_Problem requirements_: Transcribe the data underneath exactly, keeping every word in place.

_Dataset_:
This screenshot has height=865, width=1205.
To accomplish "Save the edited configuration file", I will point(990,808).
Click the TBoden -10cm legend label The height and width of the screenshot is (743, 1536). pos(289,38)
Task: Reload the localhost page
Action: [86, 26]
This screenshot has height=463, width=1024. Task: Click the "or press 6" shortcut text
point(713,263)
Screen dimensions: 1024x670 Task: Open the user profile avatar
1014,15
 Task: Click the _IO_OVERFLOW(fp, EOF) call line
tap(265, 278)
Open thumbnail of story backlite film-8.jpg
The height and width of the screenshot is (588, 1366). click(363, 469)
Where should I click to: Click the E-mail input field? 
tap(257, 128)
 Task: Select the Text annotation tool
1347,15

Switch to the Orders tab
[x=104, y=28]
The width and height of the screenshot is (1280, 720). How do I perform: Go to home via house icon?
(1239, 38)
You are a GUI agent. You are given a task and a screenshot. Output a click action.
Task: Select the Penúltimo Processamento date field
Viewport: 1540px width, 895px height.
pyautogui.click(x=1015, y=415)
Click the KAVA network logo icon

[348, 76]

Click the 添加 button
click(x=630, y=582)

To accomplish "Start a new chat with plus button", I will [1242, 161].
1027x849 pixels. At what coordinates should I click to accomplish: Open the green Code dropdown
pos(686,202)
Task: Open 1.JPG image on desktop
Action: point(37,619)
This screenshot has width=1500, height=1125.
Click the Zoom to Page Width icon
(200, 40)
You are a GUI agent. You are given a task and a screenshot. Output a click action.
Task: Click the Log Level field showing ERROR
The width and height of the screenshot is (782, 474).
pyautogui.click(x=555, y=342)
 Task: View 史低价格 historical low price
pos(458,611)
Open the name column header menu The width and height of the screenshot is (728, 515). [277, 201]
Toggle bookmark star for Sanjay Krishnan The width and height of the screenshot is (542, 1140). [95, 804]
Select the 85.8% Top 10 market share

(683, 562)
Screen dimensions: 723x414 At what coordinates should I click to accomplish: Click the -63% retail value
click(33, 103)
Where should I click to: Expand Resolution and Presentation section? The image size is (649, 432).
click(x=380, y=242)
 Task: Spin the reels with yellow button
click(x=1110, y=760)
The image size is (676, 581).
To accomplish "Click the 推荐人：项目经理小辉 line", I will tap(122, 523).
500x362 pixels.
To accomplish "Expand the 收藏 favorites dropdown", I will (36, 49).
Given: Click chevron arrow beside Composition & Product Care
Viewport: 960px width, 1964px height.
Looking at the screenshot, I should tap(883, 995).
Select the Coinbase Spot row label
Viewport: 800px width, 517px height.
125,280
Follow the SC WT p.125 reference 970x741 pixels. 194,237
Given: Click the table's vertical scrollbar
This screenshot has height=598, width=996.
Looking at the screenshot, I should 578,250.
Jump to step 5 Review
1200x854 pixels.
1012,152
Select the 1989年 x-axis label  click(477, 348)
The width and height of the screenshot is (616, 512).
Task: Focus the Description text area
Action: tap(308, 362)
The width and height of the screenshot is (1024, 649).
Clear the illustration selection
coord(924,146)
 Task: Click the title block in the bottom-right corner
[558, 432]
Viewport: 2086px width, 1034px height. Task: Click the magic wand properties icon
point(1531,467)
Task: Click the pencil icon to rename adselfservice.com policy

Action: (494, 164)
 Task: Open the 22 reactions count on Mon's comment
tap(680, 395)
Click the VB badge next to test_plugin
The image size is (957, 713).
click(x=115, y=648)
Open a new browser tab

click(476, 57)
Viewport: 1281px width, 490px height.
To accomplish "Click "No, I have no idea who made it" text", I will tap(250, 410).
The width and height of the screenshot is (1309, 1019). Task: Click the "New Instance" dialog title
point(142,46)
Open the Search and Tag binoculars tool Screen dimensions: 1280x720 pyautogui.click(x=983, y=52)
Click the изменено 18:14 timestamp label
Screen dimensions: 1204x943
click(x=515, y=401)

_Completed task_:
This screenshot has height=865, width=1205.
To accomplish "Save the edited configuration file", I will point(990,808).
Click the TBoden -10cm legend label The height and width of the screenshot is (743, 1536). pos(289,38)
Task: Reload the localhost page
Action: [86, 26]
This screenshot has height=463, width=1024. Task: Click the "or press 6" shortcut text
point(713,263)
Screen dimensions: 1024x670 Task: Open the user profile avatar
1014,15
 Task: Click the _IO_OVERFLOW(fp, EOF) call line
tap(265, 278)
Open thumbnail of story backlite film-8.jpg
The height and width of the screenshot is (588, 1366). click(363, 469)
Where should I click to: Click the E-mail input field? 
tap(257, 128)
 Task: Select the Text annotation tool
1347,15

Switch to the Orders tab
[x=104, y=28]
The width and height of the screenshot is (1280, 720). How do I perform: Go to home via house icon?
(1239, 38)
You are a GUI agent. You are given a task and a screenshot. Output a click action.
Task: Select the Penúltimo Processamento date field
Viewport: 1540px width, 895px height.
pyautogui.click(x=1015, y=415)
Click the KAVA network logo icon

[348, 76]

Click the 添加 button
click(x=630, y=582)

To accomplish "Start a new chat with plus button", I will [1242, 161].
1027x849 pixels. At what coordinates should I click to accomplish: Open the green Code dropdown
pos(686,202)
Task: Open 1.JPG image on desktop
Action: point(37,619)
This screenshot has width=1500, height=1125.
Click the Zoom to Page Width icon
(200, 40)
You are a GUI agent. You are given a task and a screenshot. Output a click action.
Task: Click the Log Level field showing ERROR
The width and height of the screenshot is (782, 474).
pyautogui.click(x=555, y=342)
 Task: View 史低价格 historical low price
pos(458,611)
Open the name column header menu The width and height of the screenshot is (728, 515). [277, 201]
Toggle bookmark star for Sanjay Krishnan The width and height of the screenshot is (542, 1140). [95, 804]
Select the 85.8% Top 10 market share

(683, 562)
Screen dimensions: 723x414 At what coordinates should I click to accomplish: Click the -63% retail value
click(33, 103)
Where should I click to: Expand Resolution and Presentation section? The image size is (649, 432).
click(x=380, y=242)
 Task: Spin the reels with yellow button
click(x=1110, y=760)
The image size is (676, 581).
To accomplish "Click the 推荐人：项目经理小辉 line", I will tap(122, 523).
500x362 pixels.
To accomplish "Expand the 收藏 favorites dropdown", I will (36, 49).
Given: Click chevron arrow beside Composition & Product Care
Viewport: 960px width, 1964px height.
Looking at the screenshot, I should tap(883, 995).
Select the Coinbase Spot row label
Viewport: 800px width, 517px height.
125,280
Follow the SC WT p.125 reference 970x741 pixels. 194,237
Given: Click the table's vertical scrollbar
This screenshot has height=598, width=996.
Looking at the screenshot, I should 578,250.
Jump to step 5 Review
1200x854 pixels.
1012,152
Select the 1989年 x-axis label  click(477, 348)
The width and height of the screenshot is (616, 512).
Task: Focus the Description text area
Action: tap(308, 362)
The width and height of the screenshot is (1024, 649).
Clear the illustration selection
coord(924,146)
 Task: Click the title block in the bottom-right corner
[558, 432]
Viewport: 2086px width, 1034px height. Task: Click the magic wand properties icon
point(1531,467)
Task: Click the pencil icon to rename adselfservice.com policy

Action: (494, 164)
 Task: Open the 22 reactions count on Mon's comment
tap(680, 395)
Click the VB badge next to test_plugin
The image size is (957, 713).
click(x=115, y=648)
Open a new browser tab

click(476, 57)
Viewport: 1281px width, 490px height.
To accomplish "Click "No, I have no idea who made it" text", I will tap(250, 410).
The width and height of the screenshot is (1309, 1019). Task: Click the "New Instance" dialog title
point(142,46)
Open the Search and Tag binoculars tool Screen dimensions: 1280x720 pyautogui.click(x=983, y=52)
Click the изменено 18:14 timestamp label
Screen dimensions: 1204x943
click(x=515, y=401)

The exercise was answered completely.